5 Things to Consider Before Buying a Gaming PC

Focus on cost, graphics card, processor/RAM, and hard drive first

A gaming PC is one of the best ways to enjoy the latest games at high resolutions and fantastic visual quality. With so many brands and specifications to consider, it can be hard to know where to start when buying one.

This buying guide will help you determine which gaming PC to buy based on your specific needs, budget, and tastes. 

What Is a Gaming PC?

While at its heart, a gaming PC is just a PC it's not like most other computers. While the average PC can run office-based software, browse the internet, and allow for basic photo or video editing, a typical PC isn't capable of running more than simple games at low resolutions.

If you want to play today's level of games on your PC, it's important to pick out a gaming system with dedicated hardware for gaming purposes. While a regular PC may run some basic or older games, you need a dedicated graphics card and more powerful hardware to be able to play the latest titles. Today's top-tier games are among the most computationally complex tasks a computer can do. 

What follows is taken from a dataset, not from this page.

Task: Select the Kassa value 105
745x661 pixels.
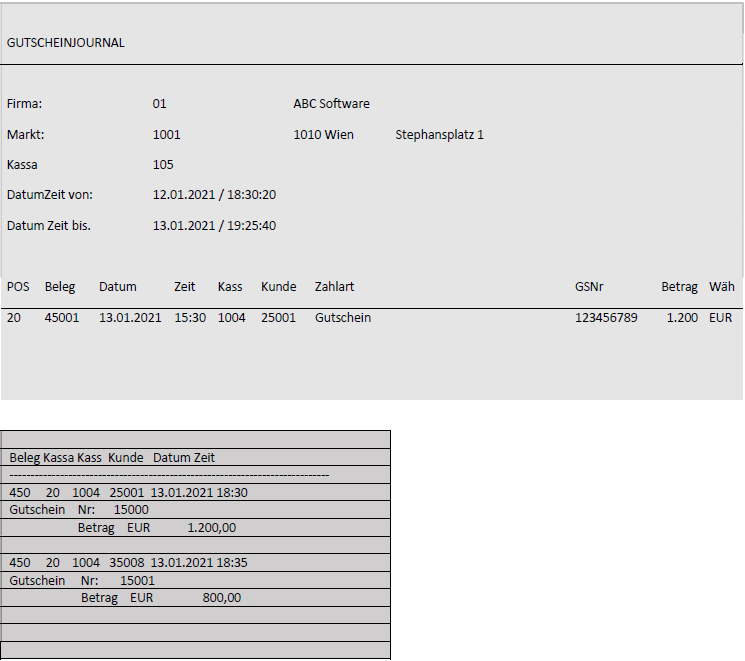Action: point(163,165)
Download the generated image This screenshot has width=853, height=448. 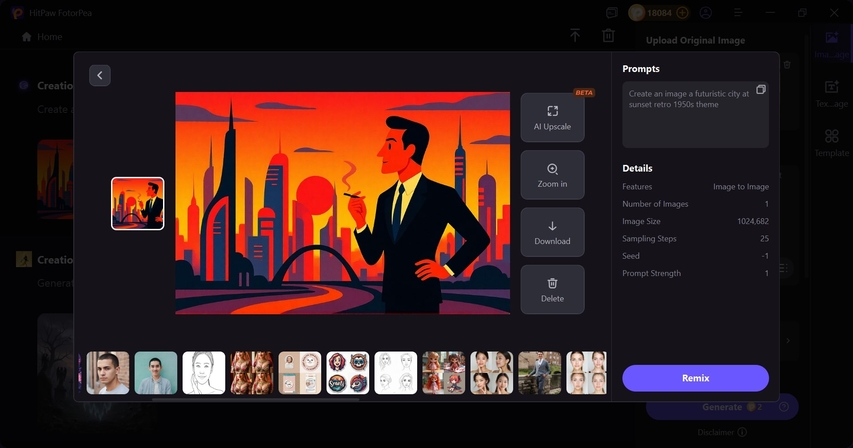tap(552, 232)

iBUYPOWER Custom Gaming Computer

Alice Newcome-Beill / Lifewire

5 Gaming PC Specs to Consider When Buying a Gaming PC

There are some key factors to bear in mind which differ from buying a regular PC. As you look at gaming PCs, you'll see they all offer different specifications and features.

It's essential to get a balanced gaming PC, from ensuring you have the best storage for your gaming pc to getting the right specs in place for your needs. Here are the five key areas you need to think about before you invest in a new gaming PC: 

  • Cost
  • Graphics Card
  • Processor/RAM
  • Hard Drive
  • Out of the box or custom?

How Much Should a Gaming PC Cost?

It's possible to spend $500 on a budget gaming PC, and it's also possible to spend $5,000 on a high-end gaming PC. Ultimately, it's down to you and what you can afford as to how much you want to pay.

The more you spend, the more likely it is you'll be investing in top quality components. That means a gaming PC can be expected to last longer, so for future-proofing purposes it's smart to spend a bit more up front.

However, that's not always practical. If you're on a budget, you can still make a good investment and have a great PC for gaming.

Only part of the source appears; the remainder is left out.